For this question, all Banach spaces are over the reals.

Let $1\leq p<\infty$. Recall that a sequence $(x_n)$ in a Banach space $E$ is weakly $p$-summable if $$ \Vert (x_n) \Vert_{p,w} := \sup_{\gamma\in E^* \colon \Vert\gamma\Vert\leq 1} \left( \sum_{n=1}^\infty \vert\gamma(x_n) |^p \right)^{1/p} < \infty .$$

Another way to think about this: for a Banach space $X$, bounded linear maps $X\to\ell_p$ correspond (isometrically) to weakly $p$-summable sequences in $X^*$.

Now suppose $1<p<2$ and let $q$ be the conjugate index of $p$.

Question. Let $(x_n)$ be a weakly $p$-summable sequence in $L_q[0,1]$. Is the sequence $(|x_n|)$ also weakly $p$-summable?

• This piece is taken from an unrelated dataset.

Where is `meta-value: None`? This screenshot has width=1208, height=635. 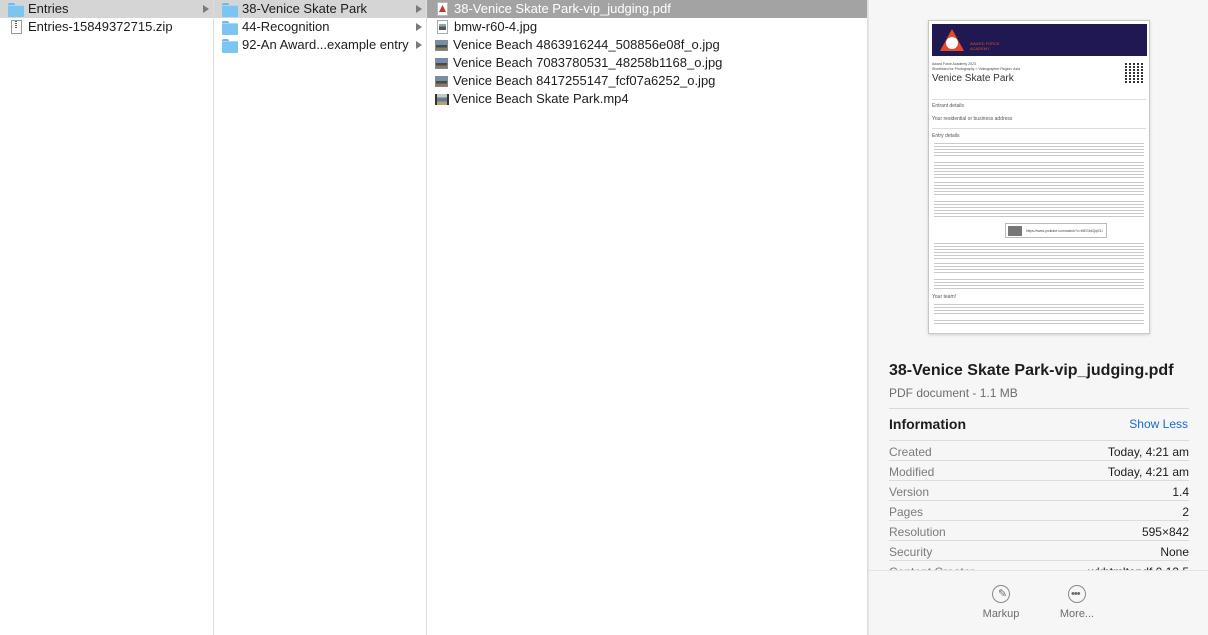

I suspect the answer is negative, but only because I've not had any luck finding a "soft" proof of a positive answer. On the other hand, the question seems natural enough that it must be in the literature one way or the other.

Answer 1

It seems to me that the answer is no for all $1 < p < 2$: consider $x_n = \frac{e^{2\pi i nx}}{n^{r}}, n = 1, 2, \ldots$ for $r = \frac{1}{p}$. It is easy to see that the sequence $\{ |x_n|\}$ is not weakly $p$-summable by testing against $\gamma = 1$. Let us show that $\{ x_n\}$ is weakly p-summable:

We want to show for any $\gamma = \sum_{n = -\infty}^\infty a_n e^{2\pi inx}$ with $||\gamma||_p = 1$ that $\sum_{n = 1}^\infty \frac{|a_n|^p}{n} \le C$ for some absolute $C$. It is a classical result of Hardy and Littlewood that $\sum_{n = 1}^\infty \frac{|a_n|^p}{n^{2 - p}} \le C_1$. Since $2 - p < 1$ we are done.

Hardy, G. H.; Littlewood, J. E., Some new properties of Fourier constants., Math. Ann. 97, 159-209 (1926). ZBL52.0267.01.